• My website slow down in every 3 or 4 days.
    when my website slow down it shows the maximum thread of sql queries.
    and below is the small piece of one update query

    UPDATE s8u2p0u_options SET option_value = ‘a:12:{i:1429712875;a:1:{s:14:\”dsq_sync_forum\”;a:1:{s:32:\”40cd750bba9870f18aada2478b24840a\”;a:2:{s:8:\”schedule\”;b:0;s:4:\”args\”;a:0:{}}}}

    This query runs and use the maximum memory and it cause my website performance
    so please help me regarding this issue.

    https://wordpress.org/plugins/disqus-comment-system/

Viewing 3 replies - 1 through 3 (of 3 total)
  • Hint: Take a look at the output of:
    SELECT * FROM wp_options WHERE option_name = 'cron'\G

    If you’re issue is anything like ours, you probably have tens of thousands of dsq_sync_forum cron jobs schedule – one triggered every page hit, 5 minutes from when it was hit. At some point, you won’t be able to clear the jobs quickly enough, and your website will be brought to its knees.

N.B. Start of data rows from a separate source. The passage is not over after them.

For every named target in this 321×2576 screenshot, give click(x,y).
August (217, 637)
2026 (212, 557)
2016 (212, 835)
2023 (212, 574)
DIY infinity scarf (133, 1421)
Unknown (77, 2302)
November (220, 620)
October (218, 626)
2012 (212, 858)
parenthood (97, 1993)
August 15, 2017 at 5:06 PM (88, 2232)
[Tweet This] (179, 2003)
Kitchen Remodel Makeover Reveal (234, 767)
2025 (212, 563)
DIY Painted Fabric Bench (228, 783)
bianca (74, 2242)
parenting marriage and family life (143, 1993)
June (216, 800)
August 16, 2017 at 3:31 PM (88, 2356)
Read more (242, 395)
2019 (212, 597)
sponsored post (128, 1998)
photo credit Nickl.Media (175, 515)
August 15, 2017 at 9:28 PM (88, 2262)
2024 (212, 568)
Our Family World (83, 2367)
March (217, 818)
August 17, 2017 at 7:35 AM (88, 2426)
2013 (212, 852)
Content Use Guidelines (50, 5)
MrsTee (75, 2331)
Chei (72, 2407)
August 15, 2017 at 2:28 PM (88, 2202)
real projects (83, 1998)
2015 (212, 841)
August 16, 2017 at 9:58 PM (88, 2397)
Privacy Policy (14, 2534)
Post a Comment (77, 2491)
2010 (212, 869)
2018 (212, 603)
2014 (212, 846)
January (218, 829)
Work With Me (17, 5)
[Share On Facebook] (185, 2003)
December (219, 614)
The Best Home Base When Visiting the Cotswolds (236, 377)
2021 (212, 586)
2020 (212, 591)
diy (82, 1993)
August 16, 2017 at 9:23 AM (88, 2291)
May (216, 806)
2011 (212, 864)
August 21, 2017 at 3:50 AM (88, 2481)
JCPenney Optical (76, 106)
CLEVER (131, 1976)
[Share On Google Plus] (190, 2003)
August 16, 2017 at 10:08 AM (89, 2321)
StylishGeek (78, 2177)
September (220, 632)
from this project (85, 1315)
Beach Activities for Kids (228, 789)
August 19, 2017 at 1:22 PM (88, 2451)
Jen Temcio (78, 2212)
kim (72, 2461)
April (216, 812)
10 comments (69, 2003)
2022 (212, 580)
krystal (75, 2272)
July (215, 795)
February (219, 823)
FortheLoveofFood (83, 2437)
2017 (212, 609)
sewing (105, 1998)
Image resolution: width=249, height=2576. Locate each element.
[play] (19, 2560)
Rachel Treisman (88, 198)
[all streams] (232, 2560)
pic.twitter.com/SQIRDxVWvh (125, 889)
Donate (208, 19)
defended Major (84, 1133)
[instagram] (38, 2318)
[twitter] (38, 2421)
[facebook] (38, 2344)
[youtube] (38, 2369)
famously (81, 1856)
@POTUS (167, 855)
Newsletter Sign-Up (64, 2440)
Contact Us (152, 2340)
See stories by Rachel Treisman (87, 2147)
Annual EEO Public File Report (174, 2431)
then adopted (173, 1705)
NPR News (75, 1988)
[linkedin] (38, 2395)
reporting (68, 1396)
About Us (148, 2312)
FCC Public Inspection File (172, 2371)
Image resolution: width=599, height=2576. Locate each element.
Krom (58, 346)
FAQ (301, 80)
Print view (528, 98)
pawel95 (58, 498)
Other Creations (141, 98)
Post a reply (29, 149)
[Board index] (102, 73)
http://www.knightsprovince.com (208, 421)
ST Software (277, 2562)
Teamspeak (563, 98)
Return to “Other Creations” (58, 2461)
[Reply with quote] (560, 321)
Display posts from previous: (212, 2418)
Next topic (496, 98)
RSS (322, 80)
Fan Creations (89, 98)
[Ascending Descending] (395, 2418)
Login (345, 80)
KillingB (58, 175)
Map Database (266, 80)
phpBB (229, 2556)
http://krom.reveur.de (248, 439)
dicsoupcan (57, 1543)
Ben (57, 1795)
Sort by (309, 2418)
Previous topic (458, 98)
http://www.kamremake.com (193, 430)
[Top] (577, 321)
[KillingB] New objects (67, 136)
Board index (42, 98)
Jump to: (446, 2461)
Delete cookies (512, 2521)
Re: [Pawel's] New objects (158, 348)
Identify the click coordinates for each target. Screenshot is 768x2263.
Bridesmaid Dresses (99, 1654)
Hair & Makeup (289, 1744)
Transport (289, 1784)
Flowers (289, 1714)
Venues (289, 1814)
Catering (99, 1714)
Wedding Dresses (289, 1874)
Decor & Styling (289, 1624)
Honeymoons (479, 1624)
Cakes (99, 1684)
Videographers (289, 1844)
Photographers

    Maybe try this patch (which I’m currently in the process of testing):

    Index: disqus.php
    ===================================================================
    --- disqus.php	(revision 1214695)
    +++ disqus.php	(working copy)
    @@ -511,7 +511,9 @@
                         }
                     } else {
                         $ts = time() + 300;
    -                    wp_schedule_single_event($ts, 'dsq_sync_forum');
    +                    if (!wp_next_scheduled('dsq_sync_forum')) {
    +                        wp_schedule_event($ts, 'hourly', 'dsq_sync_forum');
    +                    }
                         die('// sync scheduled');
                     }
                 break;

    That should slow down the Disqus syncs to one per hour max, which I imagine is more than enough.

    Having this issue as well, How did the patch work out?

    The Disqus devs wouldn’t accept a PR because they don’t want everyone running low traffic websites to have their blog hit the Disqus servers every hour if they didn’t even receive any hits. That’s a fair point, but it sucks for high-traffic websites that are getting destroyed in the meantime (and probably hurting the Disqus servers more overall anyway). I’m quite amazed they haven’t addressed the issue themselves by now, given they now know their plugin is causing big issues for people using it.

    Having said that, I don’t think the above approach was completely reliable. I think this may have been related to a conflict somewhere with W3 Total Cache, but didn’t spend more time than necessary investigating.

    In the end, I commented out the entire sync_comments case statement section from disqus.php, and modified scripts/import-comments.php to write to syslog instead of stdout. I then call that import-comments.php script directly via a cron job on one (and only one) of our app servers. I also had to comment out the unused DummyWP_Object_Cache class from lib/wp-cli.php for this to work properly. This approach seems to be working quite well.